Does Melatonin Improve BMI and Reduce Body Fat in Menopausal Women?

Animal studies have shown melatonin reduces body weight, plasma leptin, adiponectin, triglycerides, cholesterol, insulin, and glucose levels beyond its effects on circadian rhythm.

Animal studies have shown melatonin reduces body weight, plasma leptin, adiponectin, triglycerides, cholesterol, insulin, and glucose levels beyond its effects on circadian rhythm. Melatonin may suppress peroxisome proliferator-activated receptor gamma thereby reducing fatty acid serum accumulation and bone marrow adipogenesis. There is a dearth of human research on melatonin’s effect on body composition, BMI, or markers of lipid and glucose homeostasis.

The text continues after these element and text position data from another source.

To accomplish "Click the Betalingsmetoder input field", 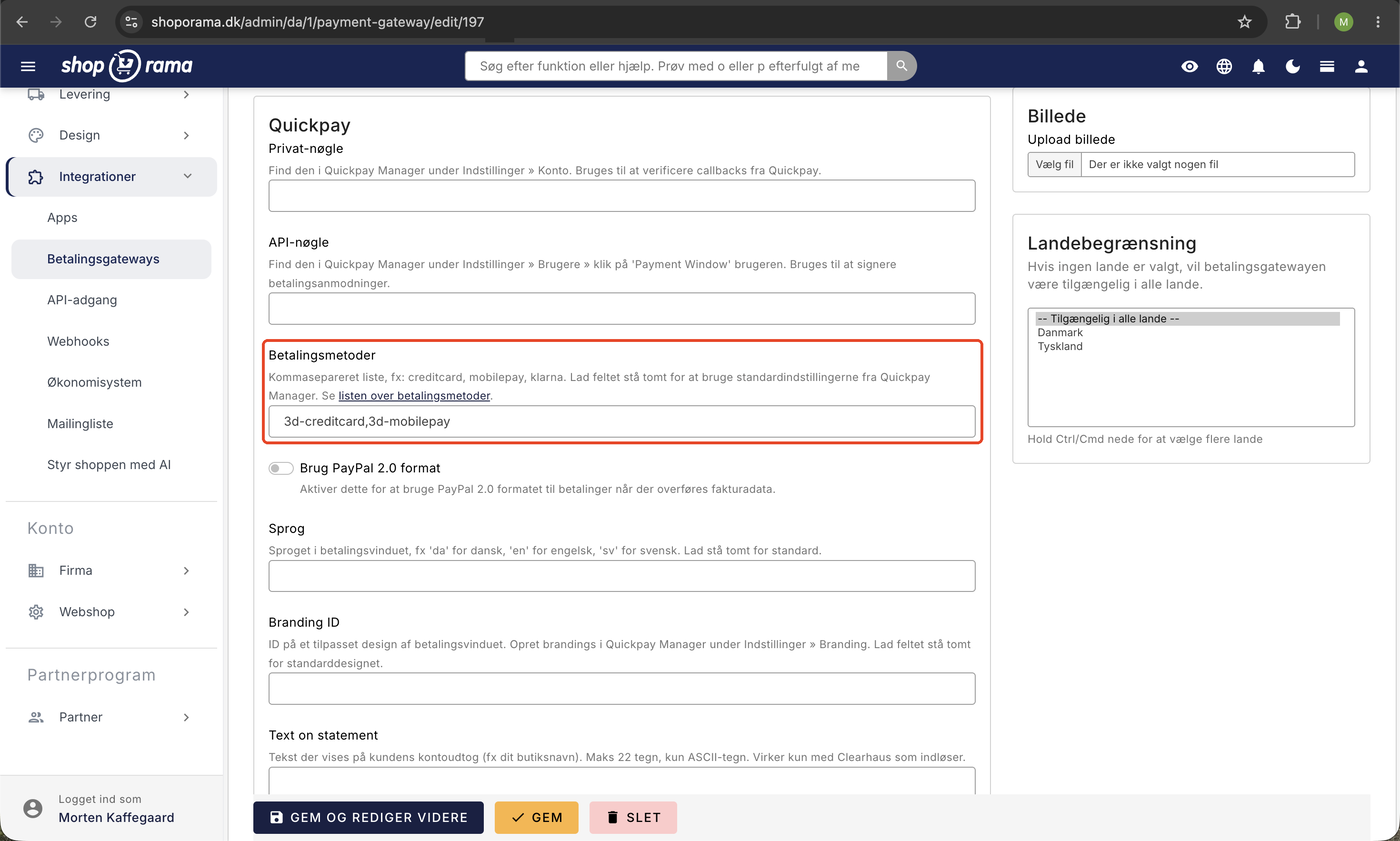I will pyautogui.click(x=622, y=421).
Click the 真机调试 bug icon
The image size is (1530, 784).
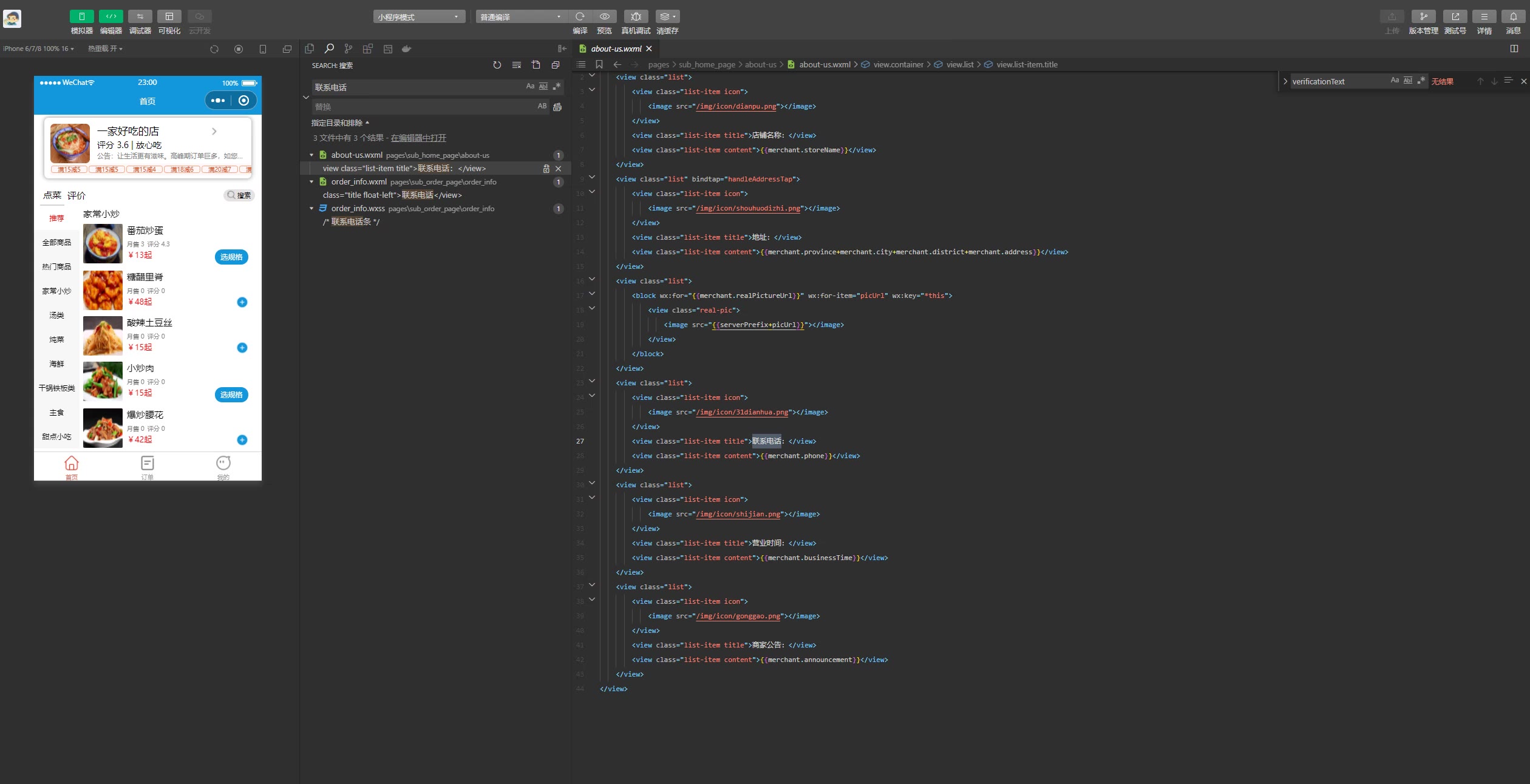(636, 16)
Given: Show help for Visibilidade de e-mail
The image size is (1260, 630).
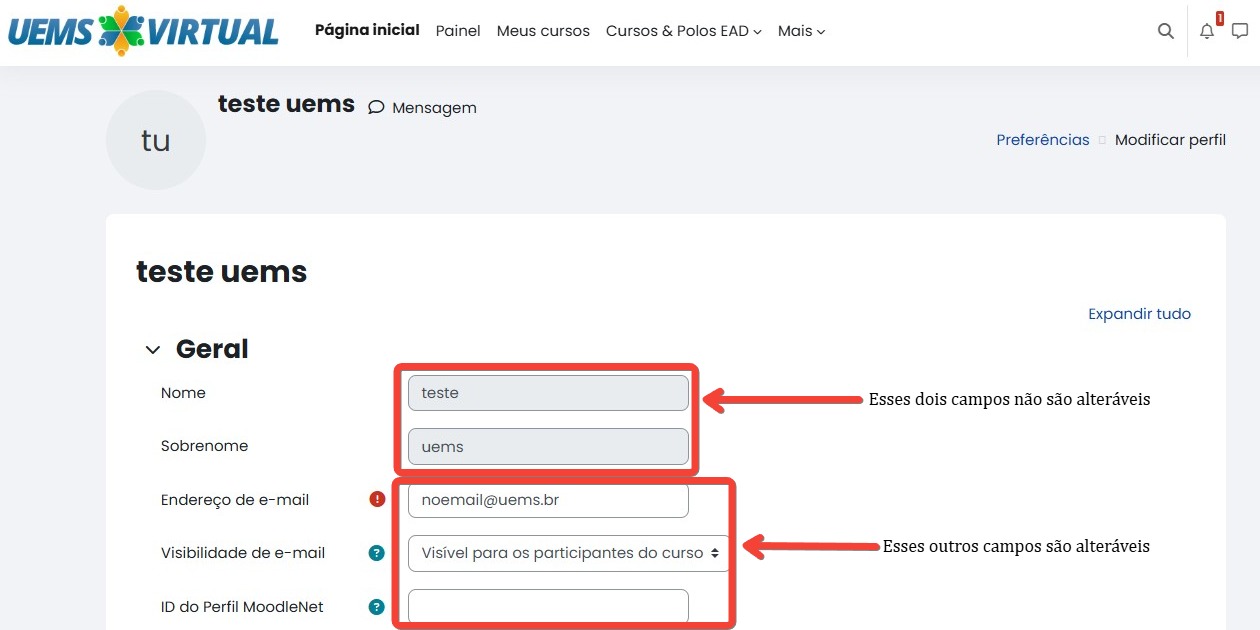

A team of researchers indicated that melatonin may reduce adipocyte mass and increase lean muscle mass in a study published in the March 2016 issue of Clinical Endocrinology.

The study was double-blinded, randomized, and placebo-controlled. It enrolled 81 postmenopausal osteopenic Caucasian women aged 56 to 73 years. Patients in the active treatment arm received 1 or 3 mg of melatonin nightly for 12 months, 800 mg calcium, and 20 mcg vitamin D3 (with a 3-month run-in period of calcium and vitamin D if naïve). The researchers measured body composition with dual X-ray absorptiometry (DXA) at baseline and after 1 year.

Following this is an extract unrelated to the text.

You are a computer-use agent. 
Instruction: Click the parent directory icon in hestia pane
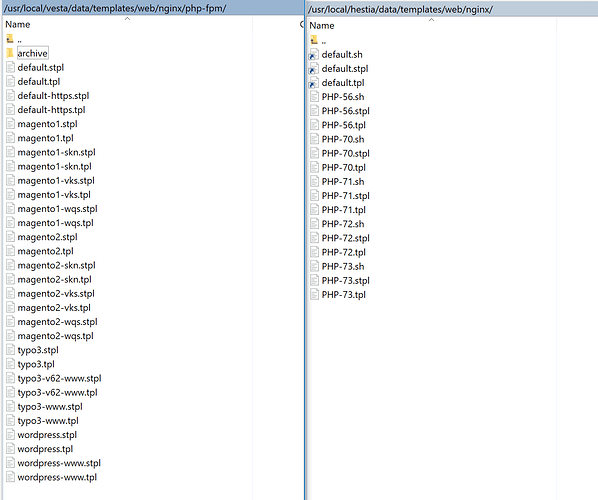pos(314,40)
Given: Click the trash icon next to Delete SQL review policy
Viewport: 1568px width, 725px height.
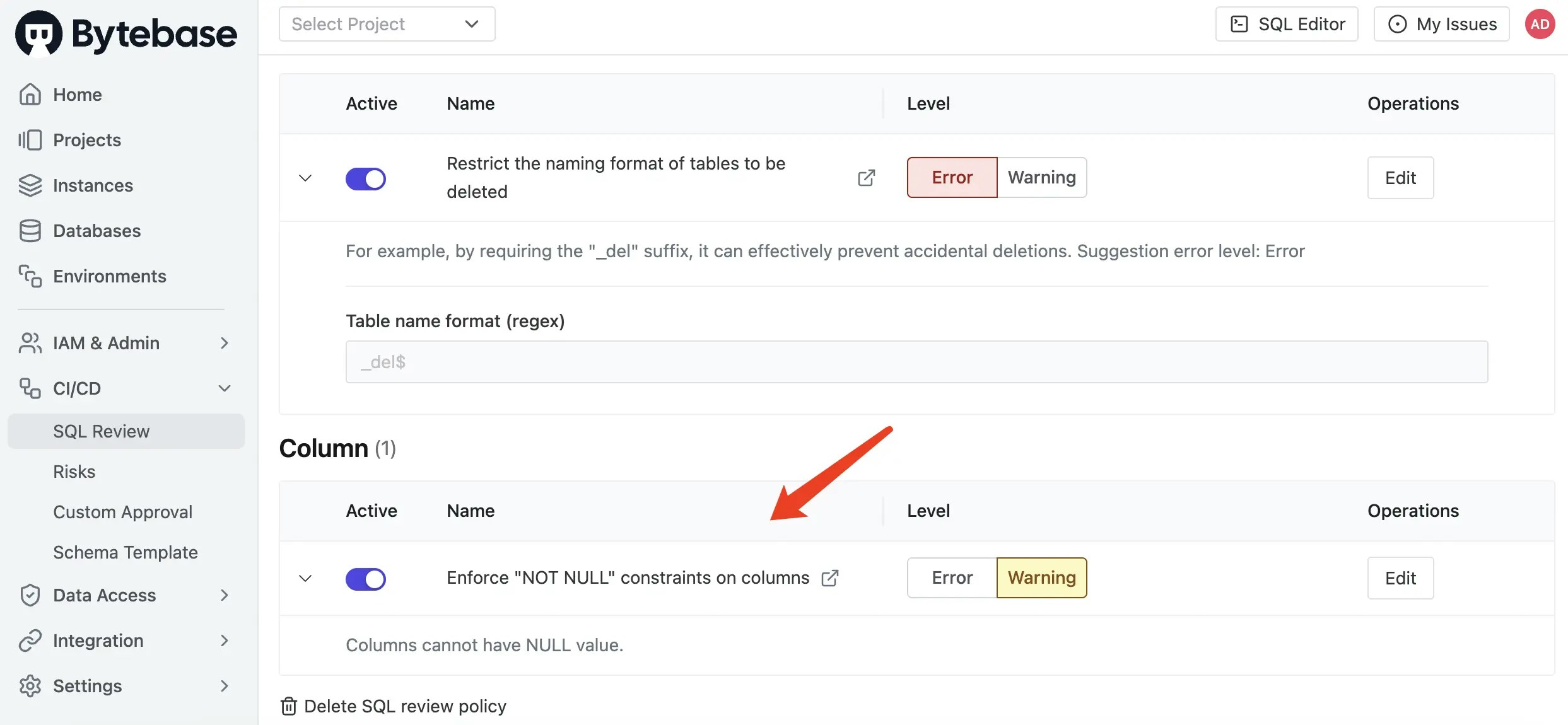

Patients’ adipocyte mass fell an average of 6.9%. Their percentage body fat mass also fell by 7.2% and lean body mass increased 5.2%.

The researchers did not see any changes in lipid and glucose metabolism (although animal studies did). A previous study using melatonin and conducted in diabetic patients found no lipid or glucose metabolism changes either. The researchers explain this finding as expected since participants' levels were in the normal range.

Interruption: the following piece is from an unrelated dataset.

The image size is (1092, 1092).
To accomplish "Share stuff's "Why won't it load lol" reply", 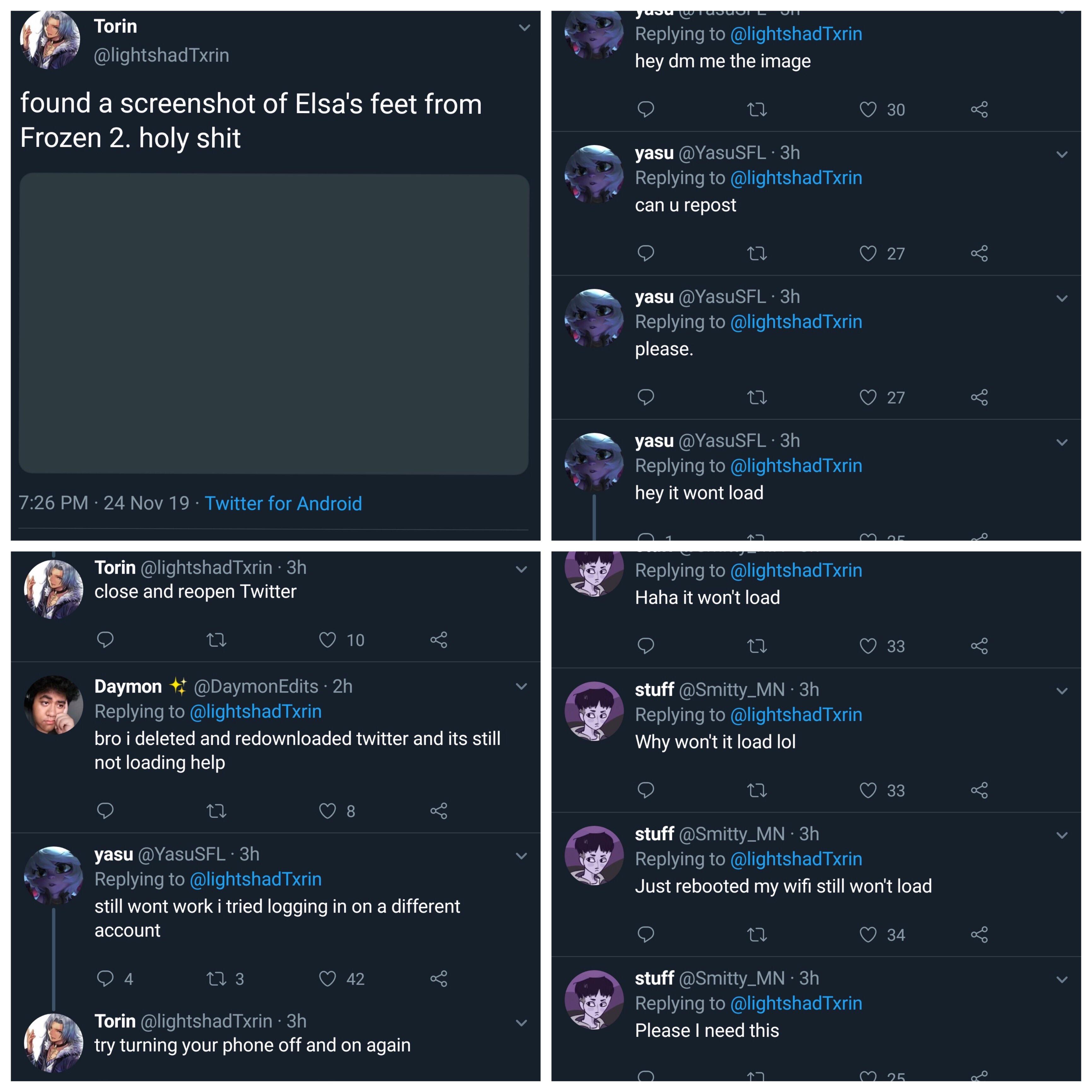I will pos(979,790).
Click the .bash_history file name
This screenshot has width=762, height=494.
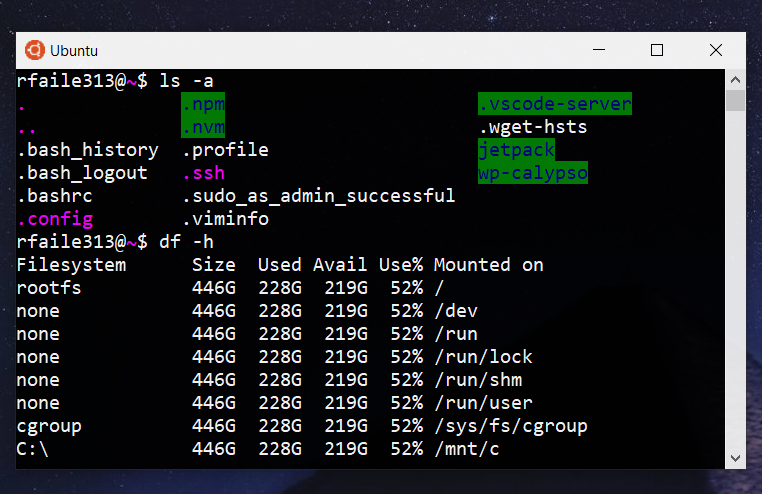(88, 150)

The study's design is robust because the researchers double-blinded, controlled for confounders and randomized the participants, and used DXA to measure body composition. Nevertheless, the researchers did not collect serum and urine melatonin levels, bone marrow biopsies, and baseline markers of glucose homeostasis.

This study showed that low-dose melatonin (1 or 3 mg) reduced adipocyte mass and increased lean body mass in postmenopausal women. The authors speculate that melatonin drives an increase in osteogenesis resulting in decreased adipogenesis.